Greenspan compared the samples to one another and to his broad database. While DNA testing at this degree of separation could never be considered definitive, he called the results “clear and unambiguous”:
“The Gordons and Brands are close cousins who share the same Scottish ancestor.”
L.C. Brand was of Scottish descent.
The DNA samples, Greenspan said, “are as close as I am to my brother.”
The results quickly made their way to surviving relatives.
Even without the DNA, Lee’s daughter, Cherie Gordon, had no doubt about the family history.
“When I walked into the Brand Library a few years ago and saw this portrait of Leslie Brand, it was like a rubber stamp of my father,” she said.
It wasn’t just their faces that looked so similar. L.C. Brand stood 5 feet tall; Lee, 5 foot 2; and Jack, 5 foot 3.
Cherie, who lives in Valley Springs, Calif., had been nervous about publicizing her father’s likely connection to L.C. Brand. She said she sometimes wondered if she was infringing on her ancestors’ privacy. “I don’t think L.C. or Birdie would have wanted their connubial relationship printed in a newspaper. Perhaps it is something they took to their graves.”

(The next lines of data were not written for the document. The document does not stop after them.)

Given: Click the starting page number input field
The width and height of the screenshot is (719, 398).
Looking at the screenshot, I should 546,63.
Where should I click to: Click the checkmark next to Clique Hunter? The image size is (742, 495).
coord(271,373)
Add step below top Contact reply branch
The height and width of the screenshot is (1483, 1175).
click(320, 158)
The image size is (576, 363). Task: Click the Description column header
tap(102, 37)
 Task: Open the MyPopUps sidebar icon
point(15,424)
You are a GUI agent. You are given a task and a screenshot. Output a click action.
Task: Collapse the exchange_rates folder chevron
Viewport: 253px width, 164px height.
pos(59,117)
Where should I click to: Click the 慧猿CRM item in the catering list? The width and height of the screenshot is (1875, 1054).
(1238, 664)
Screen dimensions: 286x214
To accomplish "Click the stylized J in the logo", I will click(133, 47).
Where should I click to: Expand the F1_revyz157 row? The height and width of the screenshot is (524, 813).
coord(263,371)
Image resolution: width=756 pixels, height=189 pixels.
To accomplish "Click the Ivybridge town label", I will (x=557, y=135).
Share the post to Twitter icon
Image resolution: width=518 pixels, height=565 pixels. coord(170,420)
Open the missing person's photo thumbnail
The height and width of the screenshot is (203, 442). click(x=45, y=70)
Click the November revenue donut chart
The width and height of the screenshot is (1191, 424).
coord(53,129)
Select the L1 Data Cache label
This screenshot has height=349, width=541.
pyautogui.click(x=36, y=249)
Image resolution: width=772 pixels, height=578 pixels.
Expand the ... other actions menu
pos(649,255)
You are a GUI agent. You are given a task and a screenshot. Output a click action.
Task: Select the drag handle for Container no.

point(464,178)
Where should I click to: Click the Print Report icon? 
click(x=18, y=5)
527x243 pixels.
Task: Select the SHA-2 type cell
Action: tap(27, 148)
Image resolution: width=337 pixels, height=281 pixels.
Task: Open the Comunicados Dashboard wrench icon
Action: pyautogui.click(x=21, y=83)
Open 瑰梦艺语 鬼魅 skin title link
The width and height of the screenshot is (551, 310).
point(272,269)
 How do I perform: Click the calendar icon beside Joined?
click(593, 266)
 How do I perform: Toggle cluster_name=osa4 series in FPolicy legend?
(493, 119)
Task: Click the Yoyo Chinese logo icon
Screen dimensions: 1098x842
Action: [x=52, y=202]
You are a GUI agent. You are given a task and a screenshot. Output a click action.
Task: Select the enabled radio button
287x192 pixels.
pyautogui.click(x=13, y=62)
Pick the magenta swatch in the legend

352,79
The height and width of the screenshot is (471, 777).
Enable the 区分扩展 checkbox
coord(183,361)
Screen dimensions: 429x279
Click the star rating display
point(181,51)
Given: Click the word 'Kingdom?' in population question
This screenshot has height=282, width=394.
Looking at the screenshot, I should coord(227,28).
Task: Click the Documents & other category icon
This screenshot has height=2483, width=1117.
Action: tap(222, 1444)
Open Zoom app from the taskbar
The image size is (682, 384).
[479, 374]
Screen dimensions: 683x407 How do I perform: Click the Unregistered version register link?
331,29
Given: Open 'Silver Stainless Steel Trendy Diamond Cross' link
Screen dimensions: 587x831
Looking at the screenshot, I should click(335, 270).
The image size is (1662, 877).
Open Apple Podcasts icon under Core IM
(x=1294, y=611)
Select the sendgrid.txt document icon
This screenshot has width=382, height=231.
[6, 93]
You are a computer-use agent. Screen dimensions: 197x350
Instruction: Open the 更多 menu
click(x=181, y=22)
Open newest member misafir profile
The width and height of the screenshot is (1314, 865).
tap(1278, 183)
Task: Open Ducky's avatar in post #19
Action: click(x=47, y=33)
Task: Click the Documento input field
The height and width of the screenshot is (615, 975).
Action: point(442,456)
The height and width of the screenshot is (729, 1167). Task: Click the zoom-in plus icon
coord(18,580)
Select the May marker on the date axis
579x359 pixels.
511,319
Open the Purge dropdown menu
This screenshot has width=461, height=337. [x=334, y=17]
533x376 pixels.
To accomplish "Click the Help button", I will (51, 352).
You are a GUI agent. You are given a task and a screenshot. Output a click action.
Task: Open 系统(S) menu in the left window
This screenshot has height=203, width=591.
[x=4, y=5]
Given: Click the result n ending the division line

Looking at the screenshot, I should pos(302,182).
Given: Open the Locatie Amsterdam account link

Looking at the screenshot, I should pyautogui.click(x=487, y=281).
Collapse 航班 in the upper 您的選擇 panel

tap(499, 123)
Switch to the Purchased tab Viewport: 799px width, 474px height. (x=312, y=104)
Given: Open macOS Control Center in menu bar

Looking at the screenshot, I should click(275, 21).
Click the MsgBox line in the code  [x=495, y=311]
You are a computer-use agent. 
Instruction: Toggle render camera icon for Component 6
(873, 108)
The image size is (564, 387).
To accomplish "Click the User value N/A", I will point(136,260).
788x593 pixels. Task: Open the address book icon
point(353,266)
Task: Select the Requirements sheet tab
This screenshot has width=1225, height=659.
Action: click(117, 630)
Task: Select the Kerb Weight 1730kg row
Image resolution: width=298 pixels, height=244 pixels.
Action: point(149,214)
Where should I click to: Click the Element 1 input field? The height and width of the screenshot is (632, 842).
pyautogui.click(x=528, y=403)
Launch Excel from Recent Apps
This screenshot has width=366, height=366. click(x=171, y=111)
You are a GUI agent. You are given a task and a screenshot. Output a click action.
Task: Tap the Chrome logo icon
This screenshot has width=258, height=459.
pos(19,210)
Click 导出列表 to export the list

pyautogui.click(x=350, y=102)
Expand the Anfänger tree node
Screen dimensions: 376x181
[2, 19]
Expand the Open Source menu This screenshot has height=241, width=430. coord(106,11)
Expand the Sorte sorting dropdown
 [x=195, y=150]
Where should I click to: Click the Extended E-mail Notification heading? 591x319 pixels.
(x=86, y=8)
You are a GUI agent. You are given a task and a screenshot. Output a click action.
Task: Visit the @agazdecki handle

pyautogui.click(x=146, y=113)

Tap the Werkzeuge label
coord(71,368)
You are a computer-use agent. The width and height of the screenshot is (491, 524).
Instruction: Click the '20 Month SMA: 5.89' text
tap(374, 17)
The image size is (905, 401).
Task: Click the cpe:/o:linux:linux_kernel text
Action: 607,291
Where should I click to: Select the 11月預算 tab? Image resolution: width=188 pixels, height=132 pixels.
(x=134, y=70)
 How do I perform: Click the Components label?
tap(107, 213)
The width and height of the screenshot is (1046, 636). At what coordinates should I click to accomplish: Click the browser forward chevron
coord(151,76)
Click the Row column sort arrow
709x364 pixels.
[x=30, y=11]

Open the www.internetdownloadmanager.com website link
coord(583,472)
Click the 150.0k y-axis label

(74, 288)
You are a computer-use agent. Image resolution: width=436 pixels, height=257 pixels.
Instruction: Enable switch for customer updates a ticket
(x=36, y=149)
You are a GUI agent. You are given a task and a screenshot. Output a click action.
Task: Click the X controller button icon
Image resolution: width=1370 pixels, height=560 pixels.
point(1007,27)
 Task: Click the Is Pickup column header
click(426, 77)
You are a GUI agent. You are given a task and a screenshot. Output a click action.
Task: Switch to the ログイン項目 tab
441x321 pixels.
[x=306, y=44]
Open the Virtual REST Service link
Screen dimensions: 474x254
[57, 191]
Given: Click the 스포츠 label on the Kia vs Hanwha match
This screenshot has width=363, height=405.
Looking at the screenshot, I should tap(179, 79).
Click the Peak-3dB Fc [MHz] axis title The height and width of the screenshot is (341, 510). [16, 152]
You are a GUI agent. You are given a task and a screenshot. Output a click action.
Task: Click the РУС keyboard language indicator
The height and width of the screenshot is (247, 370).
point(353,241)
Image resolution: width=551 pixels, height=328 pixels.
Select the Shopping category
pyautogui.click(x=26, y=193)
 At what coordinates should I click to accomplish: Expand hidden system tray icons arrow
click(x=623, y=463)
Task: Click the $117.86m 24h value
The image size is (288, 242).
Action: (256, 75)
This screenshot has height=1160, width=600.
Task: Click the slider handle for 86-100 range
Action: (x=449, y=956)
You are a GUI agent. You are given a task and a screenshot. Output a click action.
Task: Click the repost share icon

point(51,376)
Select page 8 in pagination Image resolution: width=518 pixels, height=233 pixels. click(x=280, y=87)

But once the DNA results were in, her misgivings evaporated. “Yesss! I knew it!” she exclaimed.
Judy Brand also feels triumphant.
When I told her the news, she said, “I told you so.”
For me, it was just more proof of something I’ve learned over the years. Scratch the surface of almost any Los Angeles story, and you’re bound to find another and another and another.
L.A. Then and Now
Cecilia Rasmussen is retiring, but the L.A. Then and Now column will continue. To read some of Rasmussen’s favorite columns or to comment on this article, go to latimes.com/ cecilia. She can be reached at firstname.lastname@example.org.
L.A. Then and Now will return to the Sunday California section at the beginning of May. Readers wanting a Southern California history fix during this hiatus can check out The Daily Mirror, The Times’ blog focusing on the region’s colorful past written by Larry Harnisch.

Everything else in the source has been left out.